Africa Features
A brick in the face - constitution-making in Zimbabwe (News Feature)
By Jan Raath Sep 20, 2010, 15:44 GMT
Mbare township, Zimbabwe - Christine Nkulu learnt first-hand on Sunday how some of Zimbabwean President Robert Mugabe's followers settle constitutional discussions. With a half-brick in the face.
She and a couple of hundred supporters of Prime Minister Morgan Tsvangirai's Movement for Democratic Change (MDC), which is in a power-sharing government with Mugabe's Zanu-PF party, had attended a meeting in Harare's Mbare township, where citizens were being asked what they would like to see in a new draft constitution.
'Zanu-PF youths arrived and they outnumbered us by five to one,' she said. 'They were carrying iron bars, sticks, axes. They surrounded us and began to beat people, one by one. They beat women and old people.'
She managed to flee but a half brick hurled at her from close range caught her just above her left eye, causing it to swell up and turn a painful shade of blue.
It was the last of hundreds of sessions organized by the Constitutional Parliamentary Committee (COPAC) since June.
The huge range of opinions expressed are meant to form the basis for drafting a new democratic constitution to replace the flawed constitution used by Mugabe to cement his power over the last 30 years.
But meetings all over Harare at the weekend were broken up or had to be abandoned as mobs of youths took over the process. Witnesses at the Mbare meeting claimed the mobs had been bussed in from remote rural areas.
'A lot of them were soldiers in civilian clothes,' one observer said. 'They stand out from the ordinary people. Their heads are shaved, they have a military bearing.'
At one meeting, a Zanu-PF supporter reportedly pulled out a pistol when other speakers spoke in support of a free media and property rights. People fled in terror.
At another, a Zanu-PF youth is said to have opened the meeting with a prayer ' God, kill those who are sellouts,' apparently referring to supporters of the MDC, which Mugabe accuses of selling out to the West.
In rural areas, the meetings were mostly run by chiefs and headmen, who are usually loyal to Zanu-PF, with groups of intimidating youths or secret police reportedly often present.
Ten years ago, when Zimbabwe was drafting a new constitution, the mood was very different.
In the absence of repression, public consultations became emotionally-charged platforms for citizens demanding change.

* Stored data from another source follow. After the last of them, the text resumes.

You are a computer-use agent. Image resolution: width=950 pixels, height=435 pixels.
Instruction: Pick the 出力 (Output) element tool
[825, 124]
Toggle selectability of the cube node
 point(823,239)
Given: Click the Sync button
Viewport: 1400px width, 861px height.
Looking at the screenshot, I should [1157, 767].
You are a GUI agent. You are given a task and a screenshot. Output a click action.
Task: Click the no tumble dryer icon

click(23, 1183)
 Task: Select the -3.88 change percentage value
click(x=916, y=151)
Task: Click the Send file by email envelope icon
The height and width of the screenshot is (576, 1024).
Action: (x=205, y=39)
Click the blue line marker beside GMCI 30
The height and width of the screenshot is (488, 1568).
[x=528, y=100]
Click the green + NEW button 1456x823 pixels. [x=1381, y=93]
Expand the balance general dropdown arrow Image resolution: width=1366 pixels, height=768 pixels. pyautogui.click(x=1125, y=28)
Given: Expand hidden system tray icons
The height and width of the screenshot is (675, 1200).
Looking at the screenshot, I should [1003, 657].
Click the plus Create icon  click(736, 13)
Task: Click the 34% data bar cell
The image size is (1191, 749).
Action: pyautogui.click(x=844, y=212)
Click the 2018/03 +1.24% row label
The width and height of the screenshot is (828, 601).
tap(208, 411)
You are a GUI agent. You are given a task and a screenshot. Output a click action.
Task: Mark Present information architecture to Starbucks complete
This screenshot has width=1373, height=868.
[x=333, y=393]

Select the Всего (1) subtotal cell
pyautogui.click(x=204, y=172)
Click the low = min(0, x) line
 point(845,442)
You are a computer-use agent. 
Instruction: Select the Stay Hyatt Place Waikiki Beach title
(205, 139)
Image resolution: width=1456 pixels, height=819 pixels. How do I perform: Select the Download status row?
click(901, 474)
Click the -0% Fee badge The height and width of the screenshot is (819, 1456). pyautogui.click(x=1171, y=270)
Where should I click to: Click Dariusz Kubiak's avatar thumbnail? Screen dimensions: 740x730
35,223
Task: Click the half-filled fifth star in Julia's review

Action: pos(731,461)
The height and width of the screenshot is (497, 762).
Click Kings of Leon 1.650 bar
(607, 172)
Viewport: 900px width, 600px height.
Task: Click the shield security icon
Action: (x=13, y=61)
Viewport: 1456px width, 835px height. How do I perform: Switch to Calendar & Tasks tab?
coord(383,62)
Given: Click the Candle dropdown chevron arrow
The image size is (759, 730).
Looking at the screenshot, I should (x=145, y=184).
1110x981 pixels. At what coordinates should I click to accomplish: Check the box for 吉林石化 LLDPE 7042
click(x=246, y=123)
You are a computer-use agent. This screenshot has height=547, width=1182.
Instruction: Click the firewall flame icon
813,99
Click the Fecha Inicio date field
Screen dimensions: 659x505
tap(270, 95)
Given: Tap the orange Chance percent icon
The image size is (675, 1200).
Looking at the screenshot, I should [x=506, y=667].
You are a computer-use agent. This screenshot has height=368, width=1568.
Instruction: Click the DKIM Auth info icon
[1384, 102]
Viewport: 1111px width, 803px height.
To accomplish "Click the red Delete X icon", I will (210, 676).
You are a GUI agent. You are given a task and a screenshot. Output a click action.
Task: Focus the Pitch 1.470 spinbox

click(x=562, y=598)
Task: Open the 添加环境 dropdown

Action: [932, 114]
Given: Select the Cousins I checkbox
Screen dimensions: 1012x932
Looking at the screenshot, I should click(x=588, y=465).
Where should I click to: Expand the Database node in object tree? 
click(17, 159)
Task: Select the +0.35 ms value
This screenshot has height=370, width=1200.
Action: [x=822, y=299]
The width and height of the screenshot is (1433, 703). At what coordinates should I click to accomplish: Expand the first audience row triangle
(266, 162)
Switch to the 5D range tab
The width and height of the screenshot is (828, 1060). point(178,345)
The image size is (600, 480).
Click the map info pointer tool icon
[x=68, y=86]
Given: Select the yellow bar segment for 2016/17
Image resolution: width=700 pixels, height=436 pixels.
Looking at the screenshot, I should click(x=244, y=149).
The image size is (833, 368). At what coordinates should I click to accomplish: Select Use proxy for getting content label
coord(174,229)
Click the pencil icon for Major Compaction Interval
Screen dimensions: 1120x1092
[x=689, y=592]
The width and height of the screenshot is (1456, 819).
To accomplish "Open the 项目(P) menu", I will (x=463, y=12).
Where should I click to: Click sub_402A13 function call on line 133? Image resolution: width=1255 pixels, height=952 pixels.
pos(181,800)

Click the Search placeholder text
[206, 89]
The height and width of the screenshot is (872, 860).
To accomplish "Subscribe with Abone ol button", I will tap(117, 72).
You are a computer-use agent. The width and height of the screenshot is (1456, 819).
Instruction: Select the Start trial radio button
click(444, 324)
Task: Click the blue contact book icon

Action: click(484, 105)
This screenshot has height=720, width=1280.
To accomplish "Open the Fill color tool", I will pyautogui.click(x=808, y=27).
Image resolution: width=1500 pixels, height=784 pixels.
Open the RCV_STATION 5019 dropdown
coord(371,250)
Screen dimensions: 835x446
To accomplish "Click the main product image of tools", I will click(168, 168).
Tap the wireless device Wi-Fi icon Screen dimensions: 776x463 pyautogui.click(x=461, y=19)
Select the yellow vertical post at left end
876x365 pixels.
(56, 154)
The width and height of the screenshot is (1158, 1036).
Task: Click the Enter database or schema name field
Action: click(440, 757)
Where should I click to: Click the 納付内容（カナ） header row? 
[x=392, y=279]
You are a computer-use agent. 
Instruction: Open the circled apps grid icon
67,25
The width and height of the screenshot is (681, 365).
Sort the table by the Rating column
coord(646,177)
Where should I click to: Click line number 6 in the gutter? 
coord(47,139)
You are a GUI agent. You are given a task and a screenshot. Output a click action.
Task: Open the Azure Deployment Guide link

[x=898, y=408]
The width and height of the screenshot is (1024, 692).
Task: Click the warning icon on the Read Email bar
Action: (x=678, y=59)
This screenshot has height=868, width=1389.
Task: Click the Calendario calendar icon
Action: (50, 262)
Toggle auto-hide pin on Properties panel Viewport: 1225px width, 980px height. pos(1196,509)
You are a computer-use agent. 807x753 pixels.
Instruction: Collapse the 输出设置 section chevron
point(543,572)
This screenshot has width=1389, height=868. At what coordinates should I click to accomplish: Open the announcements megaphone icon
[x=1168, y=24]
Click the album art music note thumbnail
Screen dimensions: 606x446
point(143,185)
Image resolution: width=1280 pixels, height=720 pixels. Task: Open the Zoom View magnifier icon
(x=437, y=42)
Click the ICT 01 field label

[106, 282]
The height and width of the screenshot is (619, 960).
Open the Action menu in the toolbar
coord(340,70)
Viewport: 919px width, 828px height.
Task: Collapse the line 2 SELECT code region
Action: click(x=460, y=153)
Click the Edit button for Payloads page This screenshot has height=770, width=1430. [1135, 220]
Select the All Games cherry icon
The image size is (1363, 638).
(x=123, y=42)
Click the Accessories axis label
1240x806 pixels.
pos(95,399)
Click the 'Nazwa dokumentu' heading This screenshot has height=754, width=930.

'Mugabe learnt his lesson then,' said a Western diplomat. 'They weren't going to let a repeat of that happen.'
The final draft of the constitution is to be submitted to a referendum, and if approved, will be the foundation for what the MDC hopes will be free and fair elections.
Tsvangirai told reporters in Johannesburg last week he believed citizens could be voting on the next text by May or June and that elections could be held soon afterwards, once the two parties had agreed on the ground rules, including no violence.
But many people still fear a repeat of the violence that characterized the 2008 polls.
'We are all afraid, we cannot have elections,' said Nkulu. 'They will kill us. They have told us.'
In 2008, Zanu-PF militia and soldiers avenged Mugabe's defeat by Tsvangirai in the first round of presidential elections by unleashing fierce violence against MDC supporters, killing scores of people and injuring hundreds more.
To help end the violence and kickstart the wrecked economy, Tsvangirai agreed in September 2008 to share power with Mugabe on condition of sweeping human rights reforms, most of which have yet to be implemented.